Aber ein Nutzgarten ohne einen Apfelbaum, ist das nicht irgendwie ein Unding? Flugs wurden die verschiedensten Obstbäume in Minigröße bestellt: Berlepsch, Schattenmorelle, Butterbirne, Aprikose, Pfirsich und Hauszwetsche. Ich pflanzte sie entlang des Mittelweges, der damals schnurgerade durch den Garten führte und sich heute harmonisch durch die gesamte Länge des Blumen- und Nutzteils schlängelt. Die Natur kennt keine geraden Linien und ich müsste den langen Weg jedes Jahr begradigen, wollte ich ihn denn wirklich so haben.
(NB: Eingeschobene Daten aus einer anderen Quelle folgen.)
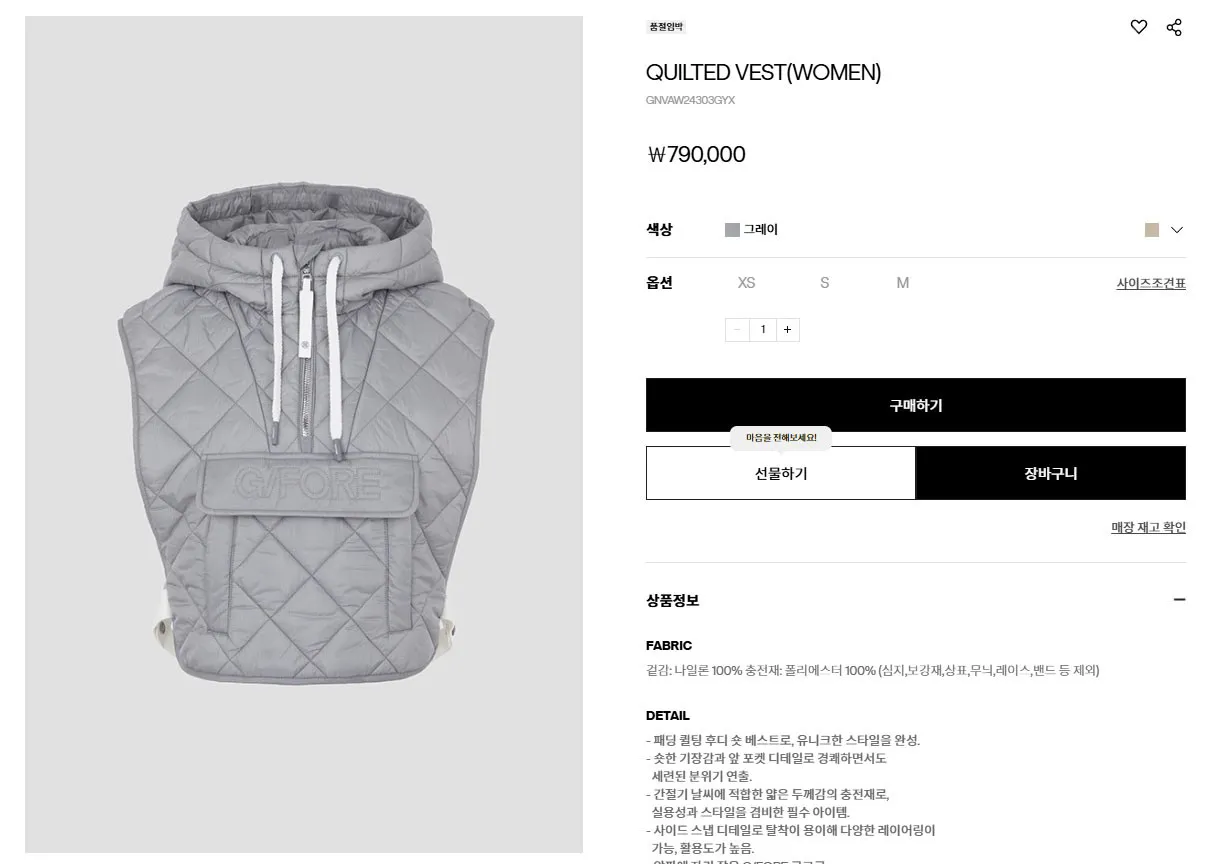Open the share icon options

[1174, 27]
Dort wächst die Kapuzinerkresse zu üppig, hier hat sich eine interessante Pflanze angesiedelt, die sich später als Kermesbeere herausstellte, entlang eines kleinen Wegstücks wachsen plötzlich Blutmalven, -sieht doch hübsch aus als Wegbegleiter- und auf einem anderen hat der wilde Majoran seine Polster allzu dekorativ auf den rotbraunen Rindenmulchbelag geschoben. Nein, das lass ich so, das ist schön und basta! Drumherumgehen geht doch schließlich auch.
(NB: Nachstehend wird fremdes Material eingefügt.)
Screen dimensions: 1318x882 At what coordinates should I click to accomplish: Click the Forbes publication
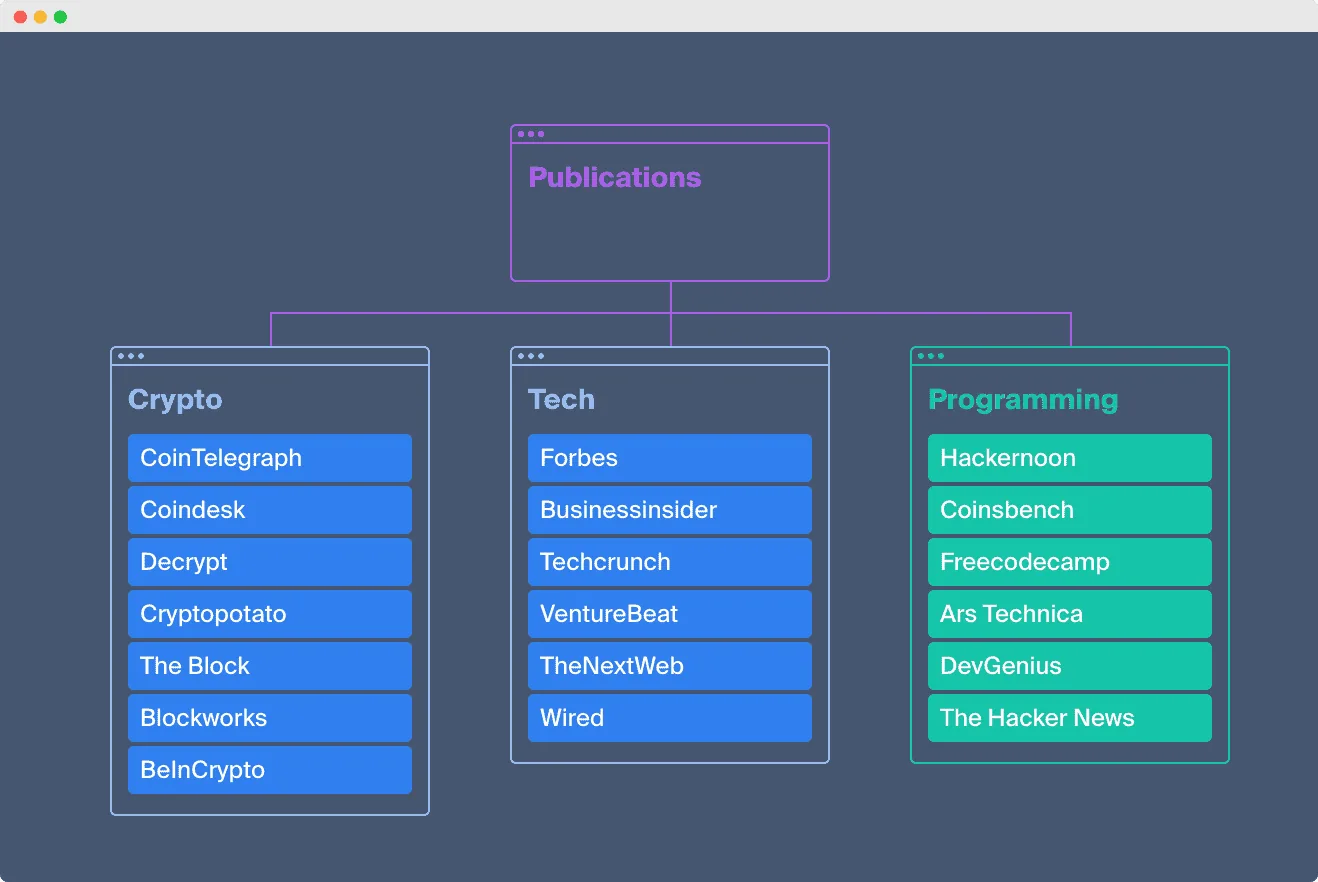point(670,458)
Heute im Nebel erkenne ich von vielen Pflanzen nur noch dürre Gerippe, so etwa vom Wilden Majoran am Wegrand, von der gigantisch wachsenden Katzenminze oder vom Liguster, der sich an allen Ecken und Enden aussät.
Die Obstbäume sind größtenteils gut angewachsen, nur die Aprikose ist eingegangen, aber aus der Unterlage ist ein neuer Baum gewachsen, bei dem wir leider noch nicht wissen, um wen es sich handelt. Auch Anfragen bei anderen Gärtnern haben noch kein Ergebnis ergeben.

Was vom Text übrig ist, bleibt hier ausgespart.